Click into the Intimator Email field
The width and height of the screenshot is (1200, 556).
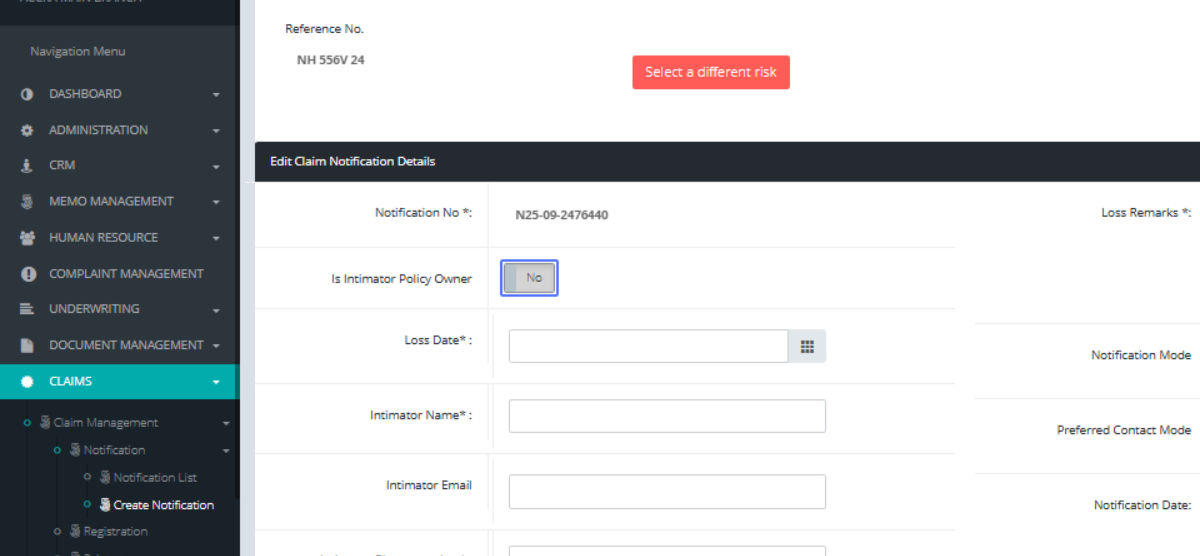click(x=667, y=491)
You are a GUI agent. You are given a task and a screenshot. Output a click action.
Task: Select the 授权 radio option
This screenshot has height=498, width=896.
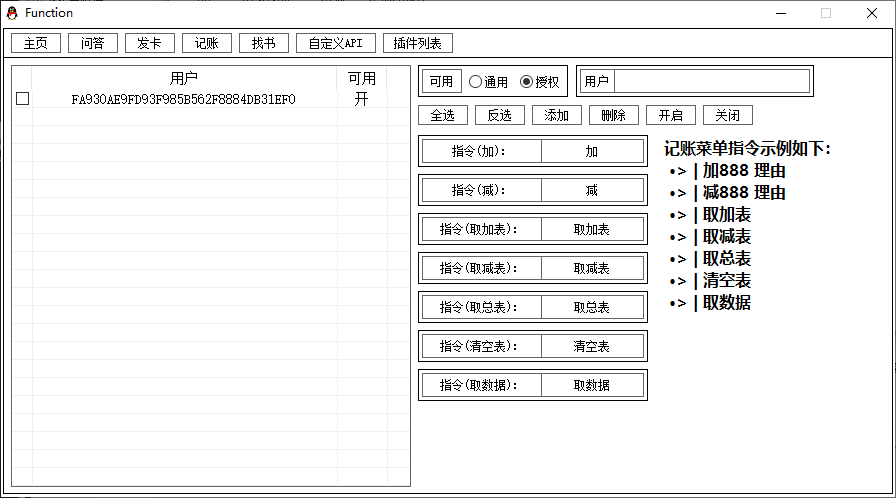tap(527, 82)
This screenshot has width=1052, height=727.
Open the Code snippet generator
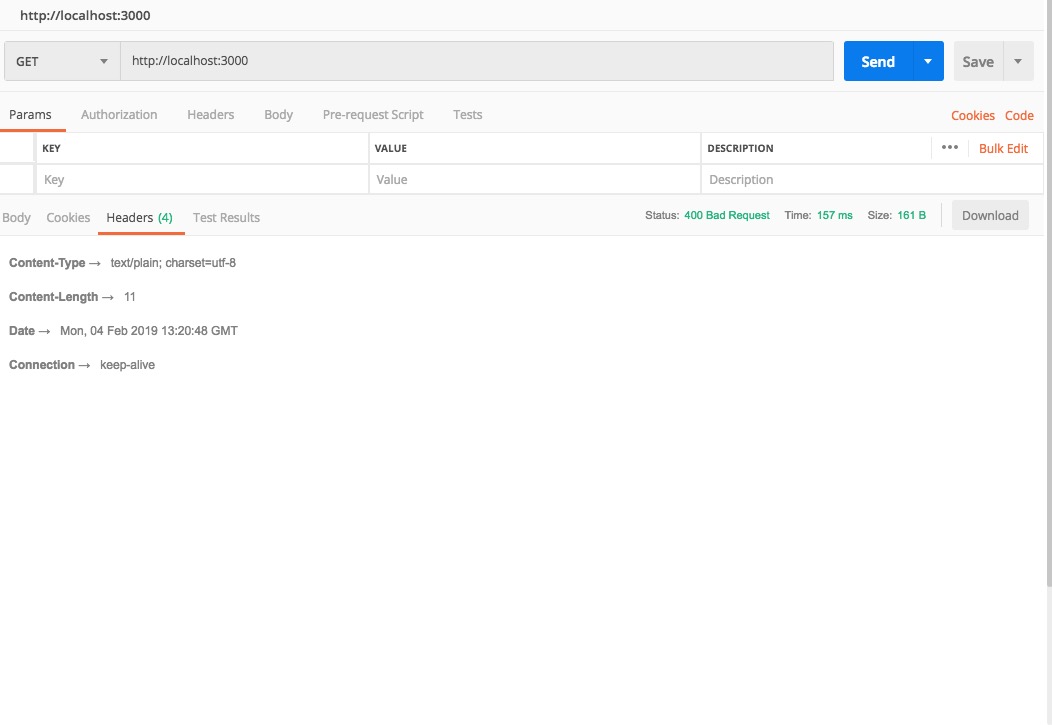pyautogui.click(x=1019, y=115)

————————

PROBLEM STATEMENT:
Print out all the material word for word but exclude any images.

TASK RESULT:
Click into the Intimator Email field
The width and height of the screenshot is (1200, 556).
click(x=667, y=491)
You are a GUI agent. You are given a task and a screenshot. Output a click action.
Task: Select the 授权 radio option
This screenshot has height=498, width=896.
tap(527, 82)
This screenshot has width=1052, height=727.
Open the Code snippet generator
pyautogui.click(x=1019, y=115)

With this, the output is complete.